Masood Qureshi says lockdown has given him time to reflect

But for Masood Qureshi, 56, from Stoke-on Trent, who has Alzheimer's disease and fronto-temporal dementia, the lockdown has been a different experience, as he has been living with his three children and grandson.

"I feel like I'm one of the lucky ones because I have my family around me and it's given me more time to spend with them and to reflect on this situation," he said.

"But it has been stressful for them, I sometimes feel like I'm imposing."

Mr Qureshi, a former factory worker and accountant, said he had been missing his support group and visiting the mosque during Ramadan.

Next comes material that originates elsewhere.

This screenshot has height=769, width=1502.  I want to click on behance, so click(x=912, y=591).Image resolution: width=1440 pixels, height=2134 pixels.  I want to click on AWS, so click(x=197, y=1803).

"In my peer support group we'd be able to talk about our deep feelings on how we're coping and sometimes it's difficult to do that with your family," he said.

"I'm missing the mosque a lot because you've got your friends there, the whole community is there and it's a holy time at the moment, so not having chance to meet up there is very difficult."

Mr Qureshi said he was not sure how lockdown would affect him in the longer term.

"I'm calling up my friends and I'm finding it's taking all my energy to just speak to people," he said.

"And in the back of my mind I'm concerned how people are coping because we're all dealing with this in different ways, with our own frustrations.

"I'm just reminded, every Thursday [when we all come out for the clap] that we're not alone even if we do feel lonely.

"I'm hopeful that the world will come out of this in a better place, society will be happier, and no-one will take others for granted."